RWP04: Registry Replication

Fri Apr 25 09:38:56 PDT 2003

I've looked over the exchange between Keith and Will about the registry
contents. 

If we go with Will's idea of every registry holding all information about
every VO resource then I think we need a second tier of registry - one which
only stores limited information, submits to harvesting or push-updates of
some kind but does not implement the query interface. These could be set up
by data centres to maintain their own list of resources which are then
replicated onto the main grid of full registries.
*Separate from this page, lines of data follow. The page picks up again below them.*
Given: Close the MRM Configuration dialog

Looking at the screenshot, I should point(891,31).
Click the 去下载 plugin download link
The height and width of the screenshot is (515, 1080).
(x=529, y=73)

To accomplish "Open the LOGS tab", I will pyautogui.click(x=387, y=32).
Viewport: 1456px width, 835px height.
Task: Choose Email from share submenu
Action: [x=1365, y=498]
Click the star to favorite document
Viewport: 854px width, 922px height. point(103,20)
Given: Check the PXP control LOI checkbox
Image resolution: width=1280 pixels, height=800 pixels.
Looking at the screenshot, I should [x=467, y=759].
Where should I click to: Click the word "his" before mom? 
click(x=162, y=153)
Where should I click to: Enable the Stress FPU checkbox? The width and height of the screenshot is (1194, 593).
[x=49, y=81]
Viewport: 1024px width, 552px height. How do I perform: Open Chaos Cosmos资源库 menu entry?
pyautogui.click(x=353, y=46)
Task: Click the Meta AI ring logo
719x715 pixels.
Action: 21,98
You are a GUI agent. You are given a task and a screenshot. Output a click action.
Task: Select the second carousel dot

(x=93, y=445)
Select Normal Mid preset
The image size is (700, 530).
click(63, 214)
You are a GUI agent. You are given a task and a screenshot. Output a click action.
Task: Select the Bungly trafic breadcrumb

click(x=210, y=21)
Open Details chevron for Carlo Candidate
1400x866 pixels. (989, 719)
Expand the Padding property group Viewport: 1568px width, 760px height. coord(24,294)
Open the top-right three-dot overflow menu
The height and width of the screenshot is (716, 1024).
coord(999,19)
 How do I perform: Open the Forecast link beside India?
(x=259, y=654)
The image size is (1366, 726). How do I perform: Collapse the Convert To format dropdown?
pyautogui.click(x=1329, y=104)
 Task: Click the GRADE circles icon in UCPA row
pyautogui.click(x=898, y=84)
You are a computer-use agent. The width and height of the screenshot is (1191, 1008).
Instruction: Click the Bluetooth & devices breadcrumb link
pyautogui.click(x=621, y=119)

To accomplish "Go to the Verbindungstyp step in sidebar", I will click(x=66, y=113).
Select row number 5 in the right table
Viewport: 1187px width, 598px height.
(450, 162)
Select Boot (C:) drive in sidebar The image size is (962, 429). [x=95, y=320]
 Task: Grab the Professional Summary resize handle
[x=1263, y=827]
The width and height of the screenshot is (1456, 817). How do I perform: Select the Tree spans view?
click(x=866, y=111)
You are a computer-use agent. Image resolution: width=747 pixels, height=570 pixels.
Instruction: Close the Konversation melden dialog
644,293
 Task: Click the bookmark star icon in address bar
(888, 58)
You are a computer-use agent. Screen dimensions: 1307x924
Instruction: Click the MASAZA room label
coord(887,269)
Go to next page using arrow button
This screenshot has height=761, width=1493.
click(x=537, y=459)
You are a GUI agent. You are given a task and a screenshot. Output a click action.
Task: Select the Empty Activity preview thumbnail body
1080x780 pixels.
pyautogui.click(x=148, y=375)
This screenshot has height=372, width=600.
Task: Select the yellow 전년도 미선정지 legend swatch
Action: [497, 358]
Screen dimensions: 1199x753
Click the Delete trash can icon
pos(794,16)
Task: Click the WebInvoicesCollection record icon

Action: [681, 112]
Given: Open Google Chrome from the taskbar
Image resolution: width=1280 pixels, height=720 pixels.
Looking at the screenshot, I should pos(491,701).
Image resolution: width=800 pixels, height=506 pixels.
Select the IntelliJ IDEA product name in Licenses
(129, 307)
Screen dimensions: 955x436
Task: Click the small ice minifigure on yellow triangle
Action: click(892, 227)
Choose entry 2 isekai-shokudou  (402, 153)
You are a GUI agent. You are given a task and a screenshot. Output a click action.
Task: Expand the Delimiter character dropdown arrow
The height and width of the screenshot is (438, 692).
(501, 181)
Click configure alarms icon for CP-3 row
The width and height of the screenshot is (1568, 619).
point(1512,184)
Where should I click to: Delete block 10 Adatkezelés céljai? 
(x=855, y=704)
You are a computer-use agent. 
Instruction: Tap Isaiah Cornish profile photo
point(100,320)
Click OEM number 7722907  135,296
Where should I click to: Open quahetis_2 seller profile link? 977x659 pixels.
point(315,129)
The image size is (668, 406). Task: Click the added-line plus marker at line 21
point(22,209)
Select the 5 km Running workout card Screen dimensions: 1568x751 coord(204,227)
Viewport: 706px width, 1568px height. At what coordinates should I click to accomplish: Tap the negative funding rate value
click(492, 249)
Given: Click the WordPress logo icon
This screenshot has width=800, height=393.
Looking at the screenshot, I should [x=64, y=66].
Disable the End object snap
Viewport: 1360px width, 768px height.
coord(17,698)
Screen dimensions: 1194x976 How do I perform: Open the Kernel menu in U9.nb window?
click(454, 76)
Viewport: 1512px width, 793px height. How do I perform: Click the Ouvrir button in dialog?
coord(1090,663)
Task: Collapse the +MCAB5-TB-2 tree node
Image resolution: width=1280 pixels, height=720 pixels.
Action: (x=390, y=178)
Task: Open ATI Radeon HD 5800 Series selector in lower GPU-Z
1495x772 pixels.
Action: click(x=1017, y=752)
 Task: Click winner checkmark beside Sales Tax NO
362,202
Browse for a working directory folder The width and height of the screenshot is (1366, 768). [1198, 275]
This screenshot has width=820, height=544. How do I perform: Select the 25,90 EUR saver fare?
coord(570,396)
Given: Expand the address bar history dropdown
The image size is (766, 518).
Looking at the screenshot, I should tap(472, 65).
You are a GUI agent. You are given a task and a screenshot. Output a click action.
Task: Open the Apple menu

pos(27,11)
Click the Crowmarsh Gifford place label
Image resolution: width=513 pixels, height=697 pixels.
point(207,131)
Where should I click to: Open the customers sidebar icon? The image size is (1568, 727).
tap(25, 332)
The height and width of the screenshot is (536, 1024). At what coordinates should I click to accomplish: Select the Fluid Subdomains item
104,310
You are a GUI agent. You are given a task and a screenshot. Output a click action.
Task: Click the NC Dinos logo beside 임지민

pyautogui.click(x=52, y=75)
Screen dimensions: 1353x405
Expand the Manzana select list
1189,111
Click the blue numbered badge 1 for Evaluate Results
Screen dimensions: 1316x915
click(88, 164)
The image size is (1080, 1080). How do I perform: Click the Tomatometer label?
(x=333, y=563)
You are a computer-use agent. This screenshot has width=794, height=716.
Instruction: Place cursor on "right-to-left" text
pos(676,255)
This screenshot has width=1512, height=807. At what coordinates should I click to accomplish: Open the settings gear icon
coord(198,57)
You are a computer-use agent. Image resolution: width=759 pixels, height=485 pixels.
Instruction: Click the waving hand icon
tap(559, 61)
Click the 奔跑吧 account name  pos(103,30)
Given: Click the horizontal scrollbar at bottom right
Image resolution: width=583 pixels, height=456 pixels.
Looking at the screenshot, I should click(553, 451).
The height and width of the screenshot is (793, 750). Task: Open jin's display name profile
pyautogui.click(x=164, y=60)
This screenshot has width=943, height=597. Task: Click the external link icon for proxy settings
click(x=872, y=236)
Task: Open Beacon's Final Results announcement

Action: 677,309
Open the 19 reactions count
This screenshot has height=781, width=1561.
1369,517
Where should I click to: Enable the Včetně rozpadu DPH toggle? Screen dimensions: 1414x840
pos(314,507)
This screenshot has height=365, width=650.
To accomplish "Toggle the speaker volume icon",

Personally, though, I prefer the approach of allowing intermediate
registries, those which might only harvest from a limited number of groups.
Such registries could offer fast responses to queries from a community which
was primarily interested in certain types of query. But such registries
would also have to cope with queries beyond their answering capability. 

What I would propose then is that the query have a structure like:

<query scope={"all","target","this"} expiry="date time">
  <originator type={"client","registry"}>
    ...
  </originator>
  <target>
    <registryID>
      ...
    </registryID>
    <registryID>
      ...
    </registryID>
    ...
  </target>
  <queryID>
    ...
  </queryID>
  ...actual query...
</query>

(ignore the actual tags - I'm not pre-empting the RegQL discussion)

So a client (portal usually) will submit a registry query and, usually, the
registry will satisfy it (scope="this"). The expiry attribute and the
originator and target tags are optional and ignored if they are included.

The queryID tag is an ID that the client has assigned and is not mandatory
on a local query.

If the client requires deeper scope, then the query becomes asynchronous.
The registry satisfies what it can of the query from its own list of
resources and returns this to the client. It then repackages the query and
redistributes it.

The redistributed query makes use of the expiry tag to indicate a cutoff
date/time beyond which any receiving registries can ignore the query and
delete it - if the client has not supplied this, the registry will add it
before distribution. The queryID tag is mandatory on these queries as is the
originator tag. 

The originator tag identifies where the answers are sent back to: either the
client or the local registry. We would need some means of returning the
answers to the client either way - call back, messaging interface or
whatever.

If the scope="target", the <target> structure identifies the destination
registry(ies). The only valid targets are ones the local registry knows the
address of (all of them if every registry is mandated to keep a full list of
all other registries). The local registry will look up the location and
calling mechanism for these registries and pass the query on to them. In
turn, they will satisfy the query and return the results to the indicated
originator.

The 'target' scope queries could be synchronous but mandating that means we
have to program around the problem of what happens if one or more of the
targets is offline. Easier, I think, to make it asynch in the first place so
the client knows it has to accumulate results.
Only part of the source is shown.